(Stored items)
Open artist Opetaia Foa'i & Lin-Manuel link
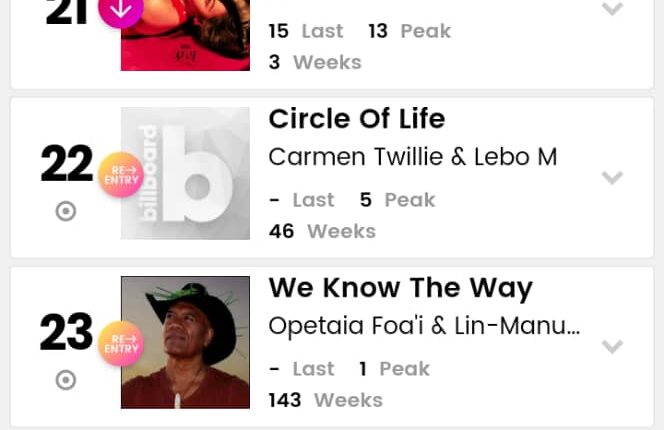664x430 pixels. point(424,326)
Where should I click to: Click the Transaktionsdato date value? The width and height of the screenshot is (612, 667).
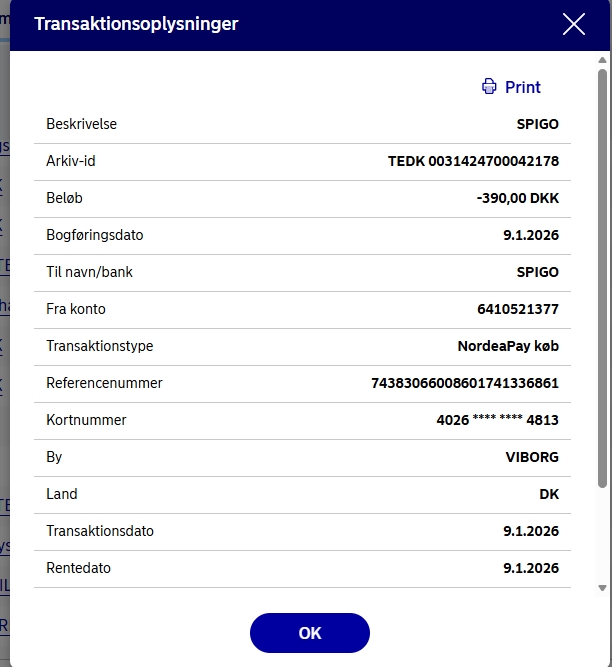[x=530, y=531]
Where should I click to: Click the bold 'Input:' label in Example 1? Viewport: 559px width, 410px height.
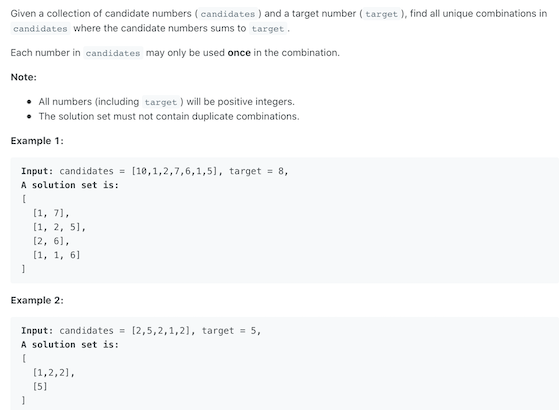(x=37, y=171)
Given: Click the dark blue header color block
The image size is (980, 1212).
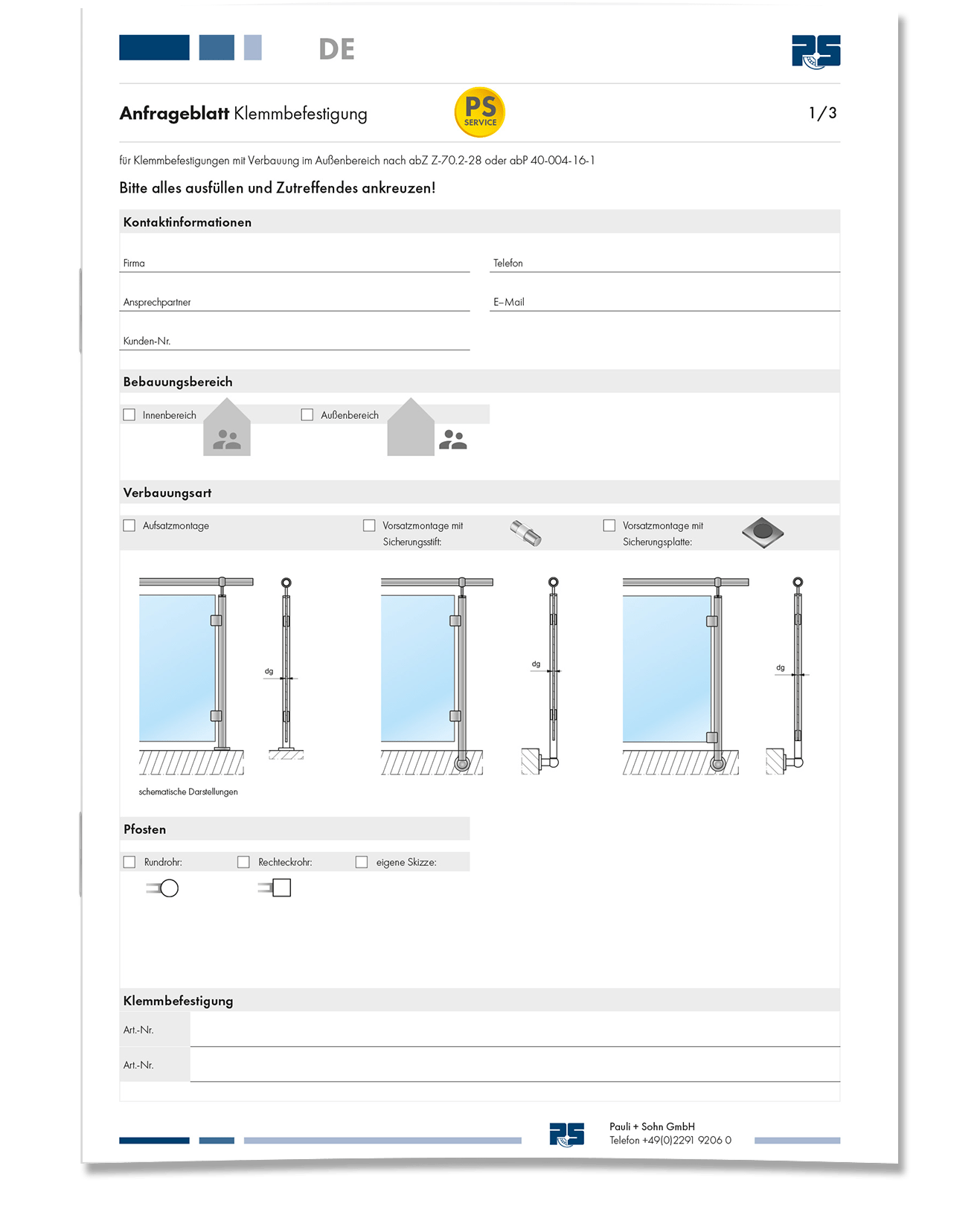Looking at the screenshot, I should click(x=154, y=48).
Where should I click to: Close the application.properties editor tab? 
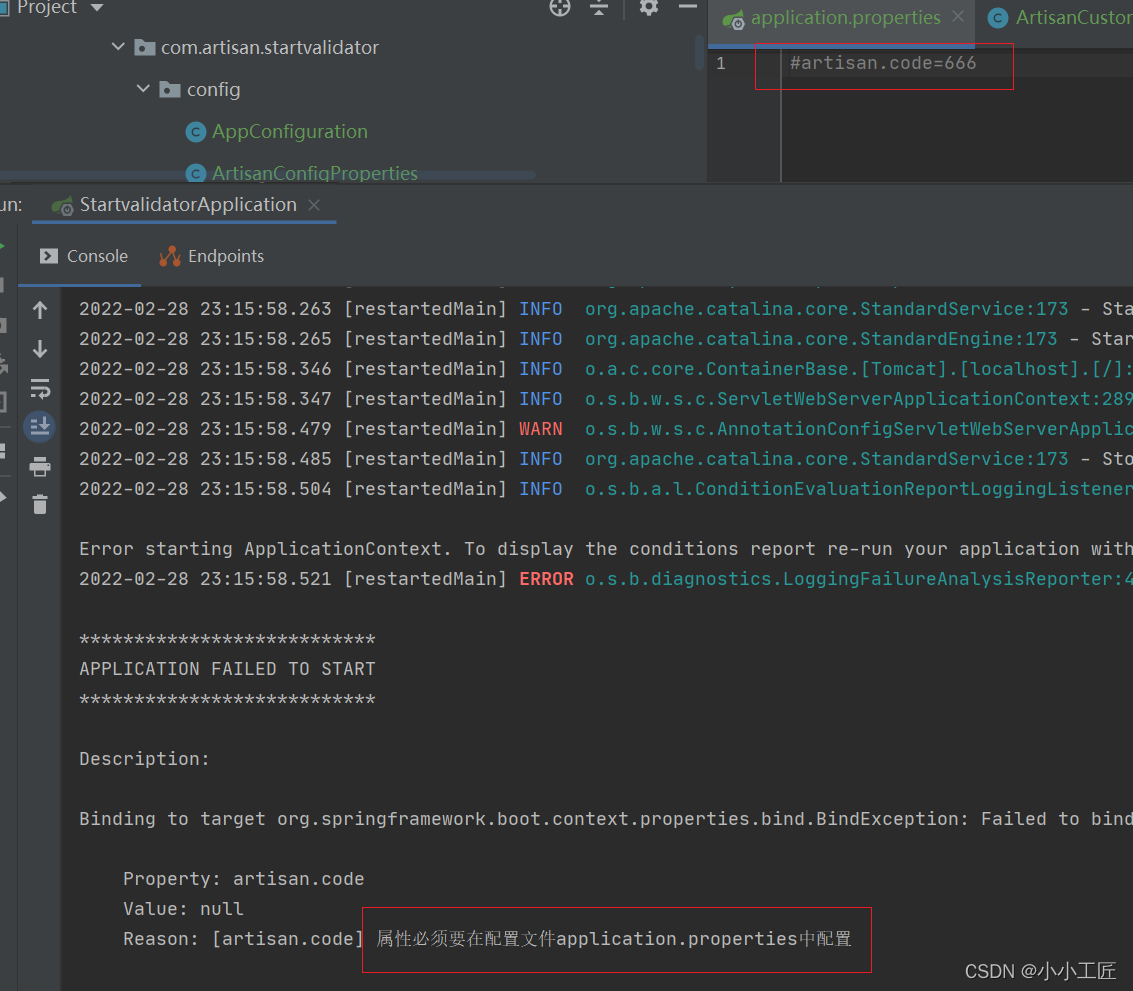[x=959, y=17]
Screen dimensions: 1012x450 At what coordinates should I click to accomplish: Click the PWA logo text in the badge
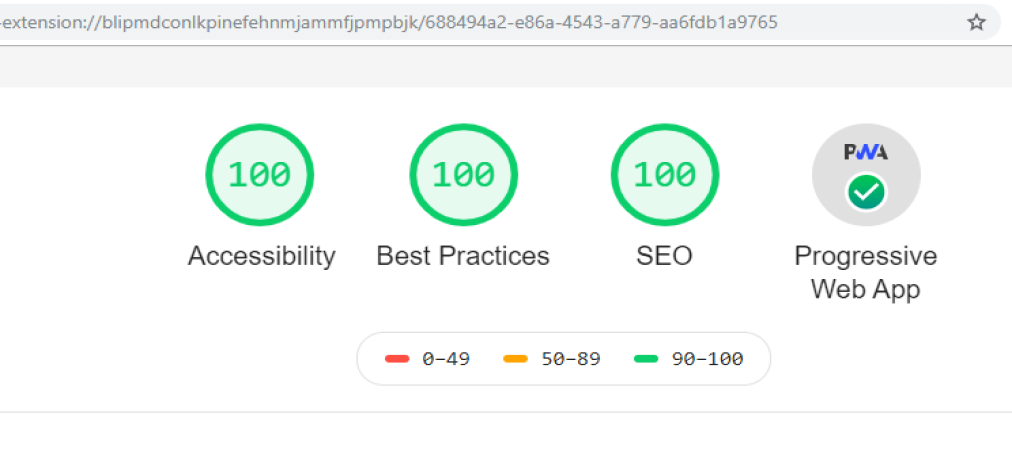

GOAL OF THE EXERCISE: Set down each record above exactly as it stands and leave out all pictures.

EXERCISE ANSWER:
Open artist Opetaia Foa'i & Lin-Manuel link
664x430 pixels. point(424,326)
Where should I click to: Click the Transaktionsdato date value? The width and height of the screenshot is (612, 667).
[x=530, y=531]
Where should I click to: Click the bold 'Input:' label in Example 1? Viewport: 559px width, 410px height.
(x=37, y=171)
Given: Click the dark blue header color block
The image size is (980, 1212).
Looking at the screenshot, I should click(x=154, y=48).
Where should I click to: Close the application.properties editor tab? 
[x=959, y=17]
Screen dimensions: 1012x450 At what coordinates should I click to accomplish: Click the PWA logo text in the badge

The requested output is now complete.